Pubblicato in: Dom, Set 2nd, 2012

ILVA, OMFESA E TANTE AZIENDE IN CRISI… DRAMMI DEL SALENTO TRA LAVORO E SALUTE

L’Intervista /Il Dott.  Serravezza traccia una lucida analisi e offre un punto di vista inedito sui problemi dell’Ilva.

IL PUNTO/L’INCAPACITÀ DI PENSARE IN TERMINI SISTEMICI

La vicenda dell’Ilva mette in evidenza un problema etico e sociale profonda­mente radicato nel­la nostra cultura: l’incapa­cità cronica di pensare alla società in termini sistemici.
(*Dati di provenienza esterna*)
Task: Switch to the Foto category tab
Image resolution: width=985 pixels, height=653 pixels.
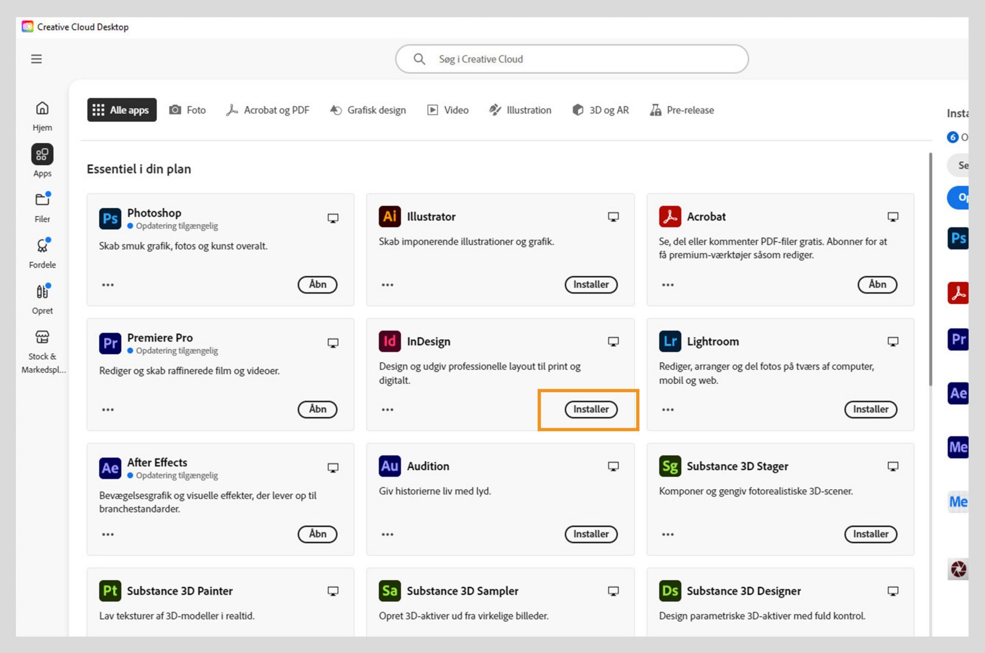Action: point(188,110)
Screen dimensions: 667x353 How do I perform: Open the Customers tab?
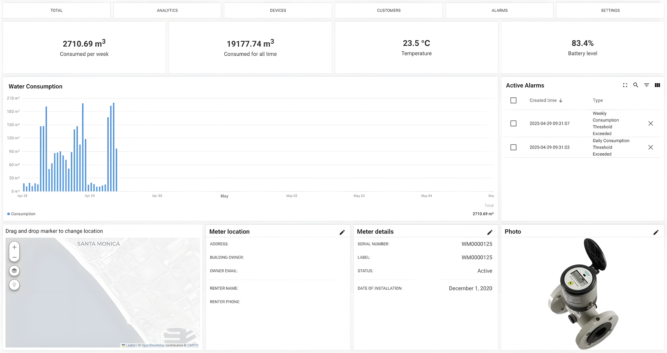389,10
Quello che è successo nella cittadina ionica è di per se stesso problematico, ma rischia di accrescere il suo tasso di problematicità pro­prio in virtù dei massimali­smi di cui sono portatrici le componenti sociali coinvolte nella vicenda.

I giudici hanno avuto il coraggio, probabilmente mai riscono­trato nel passato, di prendere decisioni impopolari forse, ma assolutamente necessa­rie: hanno sequestrato gli impianti dello stabilimento, perché inquinano e mettono a repentaglio la salute dei cittadini. Una scelta sacro­santa, che pone un proble­ma, ma che evidentemente, considerata in se stessa, non è sufficiente a risolverlo. Di fronte al problema solleva­to dagli organi giudiziari, l’atteggiamento delle parti sociali coinvolte ha rispec­chiato la tendenza, tutta italiana, a confrontarsi con le emergenze assumendo comportamenti semplifica­tori, massimalisti e integra­listi.
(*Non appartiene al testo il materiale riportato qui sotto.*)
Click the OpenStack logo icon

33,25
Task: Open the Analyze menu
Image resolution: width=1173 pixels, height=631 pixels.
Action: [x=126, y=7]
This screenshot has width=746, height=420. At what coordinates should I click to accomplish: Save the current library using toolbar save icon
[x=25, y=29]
La miopia della cultura diffusa ha comportato la nefasta conseguenza di porre in alternativa i valori del la­voro ed i valori dell’ambien­te, quasi che l’affermazione degli uni potesse realizzarsi attraverso la negazione degli altri. La complessità del problema esige invece il coraggio di uscire fuori da questa logica schizofrenica, dalla prospettiva sterile e de­vastante dell’“o…o”. Affer­mare il valore dell’ambiente a discapito delle ragioni del lavoro non vuol dire risol­vere il problema; piuttosto, significa aggravarlo. La verità è che la possibilità di affrontare produttivamente ed efficacemente lo scenario instauratosi nella realtà ta­rantina mette in evidenza un bisogno radicale di politica.
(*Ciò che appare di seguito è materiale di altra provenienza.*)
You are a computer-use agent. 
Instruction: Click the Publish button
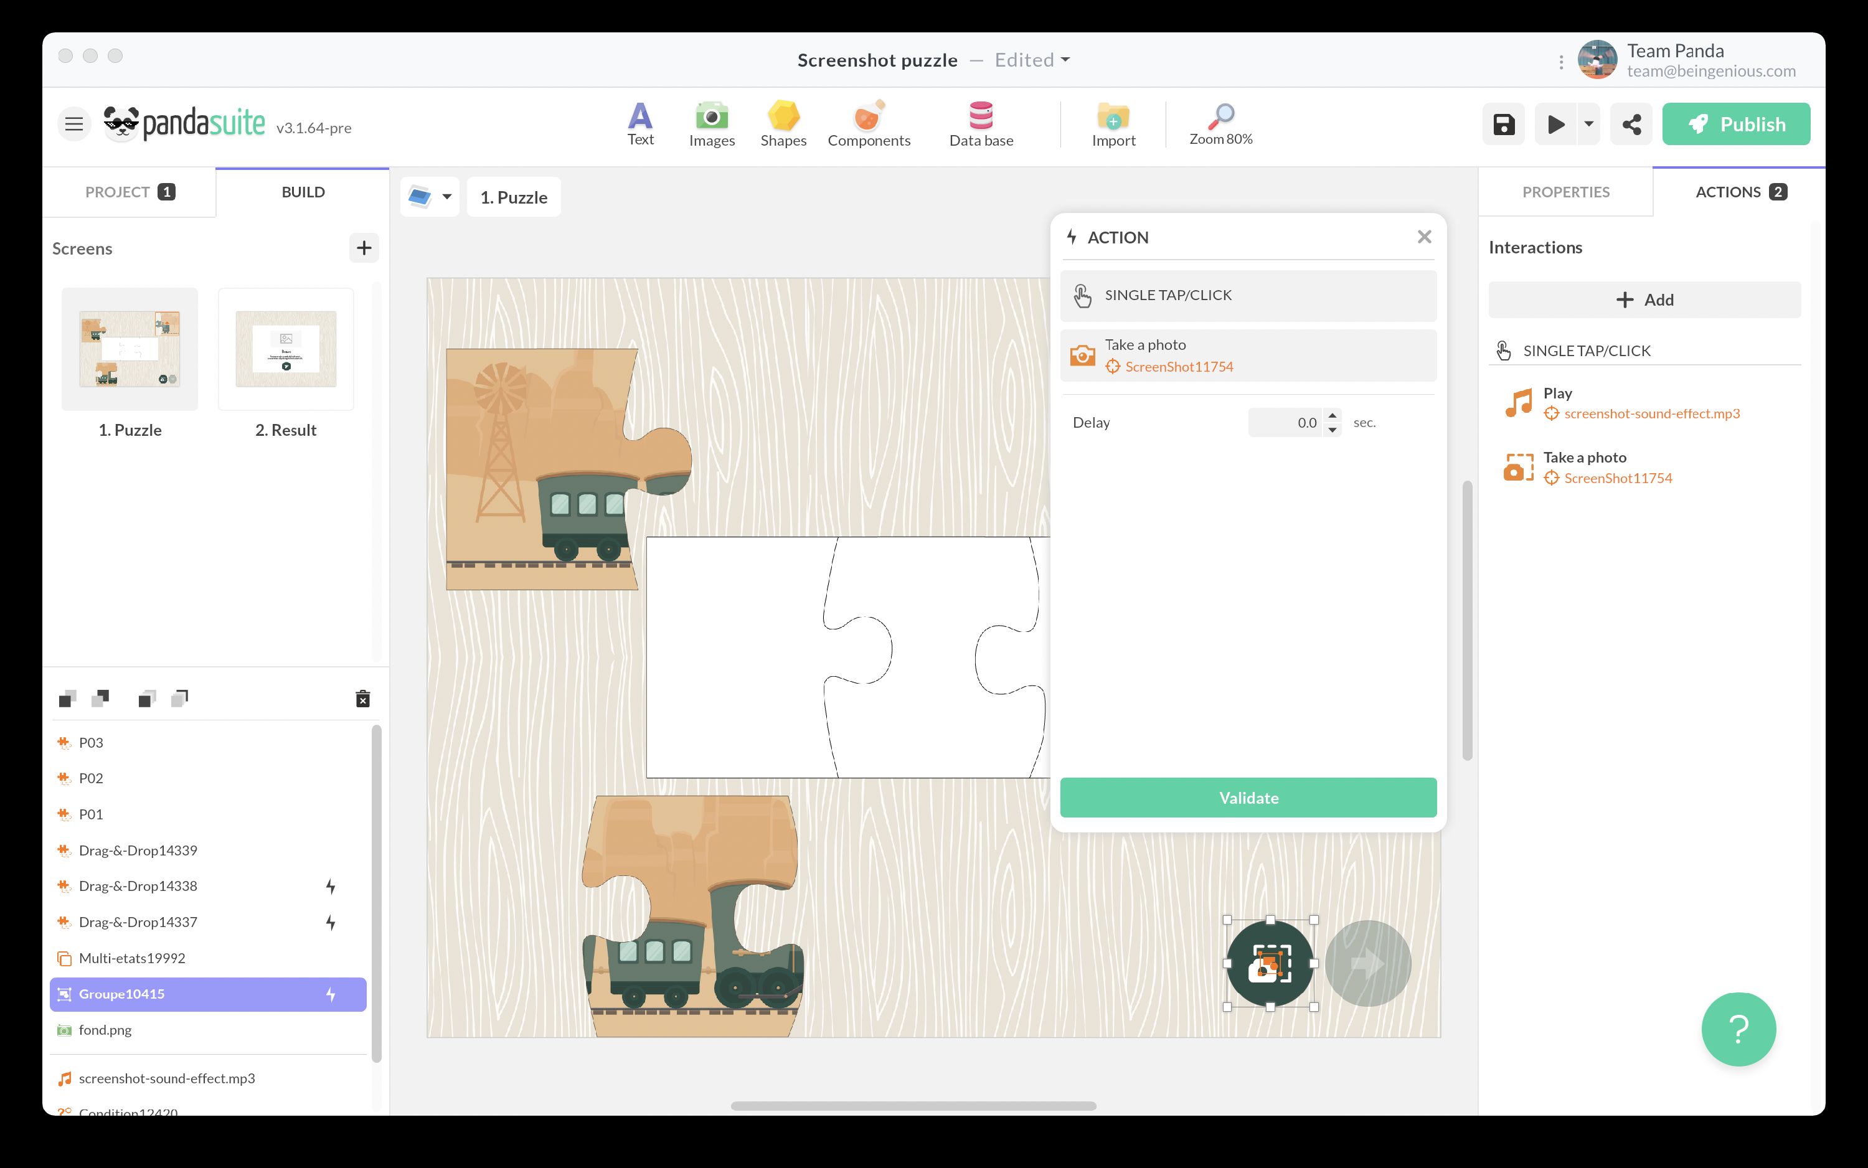point(1736,124)
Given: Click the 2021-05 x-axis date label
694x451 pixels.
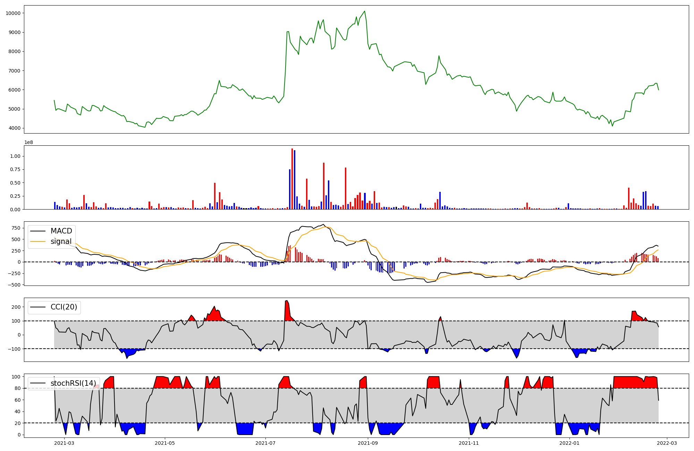Looking at the screenshot, I should (165, 443).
Quello che si è verificato a Taranto non è un problema della legge, dell’ambiente o del lavoro: è un problema della polis. E mai, come in questo caso, sarebbe nefasto considerare la politica come una delle parti in causa. Essa non è una parte. È, piutto­sto, la variabile che deve avere la capacità di porsi al di sopra delle parti, per correlare in modo creativo e produttivo le esigenze particolari di cui ciascuna componente del problema è portatrice. Al di fuori di questa visione, rimangono soltanto gli unilateralismi, che con molta facilità si trasformano in integralismi, ovvero in elementi disgre­gatori del sistema sociale.

La nostra speranza è che, in questo caso, la politica riesca ad essere all’altez­za di se stessa, e riesca a declinarsi non come arte di coniugare tra loro i diversi particulari di cui le parti in gioco sono portatrici (vedi Guicciardini), bensì come impegno ad affermare nelle maglie del contesto socale i valori del bene comune (vedi Maritain).